_ACTION ITEM:_ Write out the full listing below exactly as given.
================
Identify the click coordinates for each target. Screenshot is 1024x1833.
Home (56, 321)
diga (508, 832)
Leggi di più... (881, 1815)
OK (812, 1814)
================
_WRITTEN RESPONSE:_
Identify the click coordinates for each target. Screenshot is 1024x1833.
Home (56, 321)
diga (508, 832)
Leggi di più... (881, 1815)
OK (812, 1814)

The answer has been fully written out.